Tatapan mereka kembali pada Ibra. Pria yang tampak galau itu mengambil jaket didalam paperbag lalu memakainya.
"Kalau gak salah, tuh cewek namanya Ayleen kan?" Joko kembali membahas topik semula.
"Kok lo tahu sih?" tanya Reza.
"Sini-sini." Joko menyuruh teman-temannya mendekat. Dengan wajah super serius, sok sok-an mau memberi informasi maha penting yang sangat rahasia. "Kalian tahu gak, dia anaknya siapa?"
"Anak emak sama bapaknya lah," sahut Reza enteng.
"Bego lo," Fikri mengeplak kepala Reza karena kesal. "Ya, iyalah, masa anak emak sama bapak lo. Gak cocok, lo gak jelek, masa iya dia jadi adik lo."
"Sialan lo," maki Reza sambil melotot.
"Heis, kalian ini," geram Joko. "Gue mau ngasih info penting."
"Lebih penting mana sama skripsian gue?" celetuk Reza.
"Buruan dong," Fikri tampak tak sabar. Sedangkan Ibra, dia malah biasa saja, seperti tak peduli Ayleen anak siapa. Karena menurutnya, tak ada yang perlu dikhawatirkan selama masih anak manusia, bukan anak siluman.
"Kalian tahu Bu Kinara? Dekan fakultas MIPA?"
"Ya tahulah, yang cantik itukan? Yang katanya, dia dosen paling cantik pada masanya." Kalau urusan cantik, Reza yang paling paham.
"Ayleen itu anaknya."
Bukannya syok atau apa, mereka malah plonga-plongo, otaknya masih loading.
"Ayleen anaknya Bu Kinara," Joko makin memperjelas.

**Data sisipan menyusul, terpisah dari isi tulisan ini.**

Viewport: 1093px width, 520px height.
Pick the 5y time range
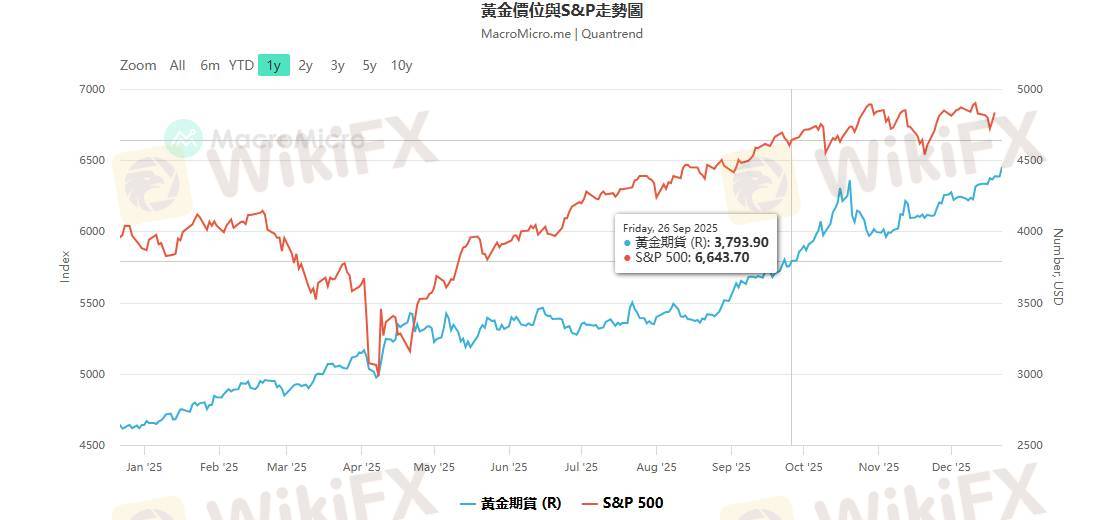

"What!" Pekik mereka bersama, kecuali Ibra. Dia tampak tak terlalu ambil pusing. Dan sekarang, tatapan mereka langsung tertuju pada Ibra.
"Ngapain ngeliatin gue kayak gitu?" tanya Ibra heran.
"Lebih baik lo mundur teratur, mundur alon-alon," ujar Reza.
"Emang kenapa? Gue gak penah ada masalah kok sama Bu Nara. Kenal juga enggak, cuma pernah ngelihat mukanya doang, itupun paling sekali," ujar Ibra santai.
"Gila nih anak," Reza geleng-geleng. "Trek record lo itu buruk di kampus ini, yakin Bu Nara gak tahu?"
"Emang dia tahu?" Ibra tak yakin karena Bu Nara dekan fakultas MIPA, sedangkan saat ini, dia kuliah di fakultas ekonomi.
"Ya mungkin sekarang gak tahu. Tapi saat lo deket dengan anaknya, dia pasti nyari tahu. Dan gampang banget buat dia tahu siapa lo. Udah deh, mundur aja Bra. Noh, si Putri malu ngejar-ngejar elo. Mending sama dia." Ungkap Fikri panjang lebar. Sejujurnya dia kasiha pada Putri yang terus mengejar Ibra tanpa kenal kata menyerah.
"Eh, kok lo tahu sih Jok?" tanya Ibra penasaran. Takut jika cuma dikibulin sama teman-temannya saja.
"Ya tahulah. Orang kami tinggal se komplek."
"Oh..." mereka reflek manggut-manggut.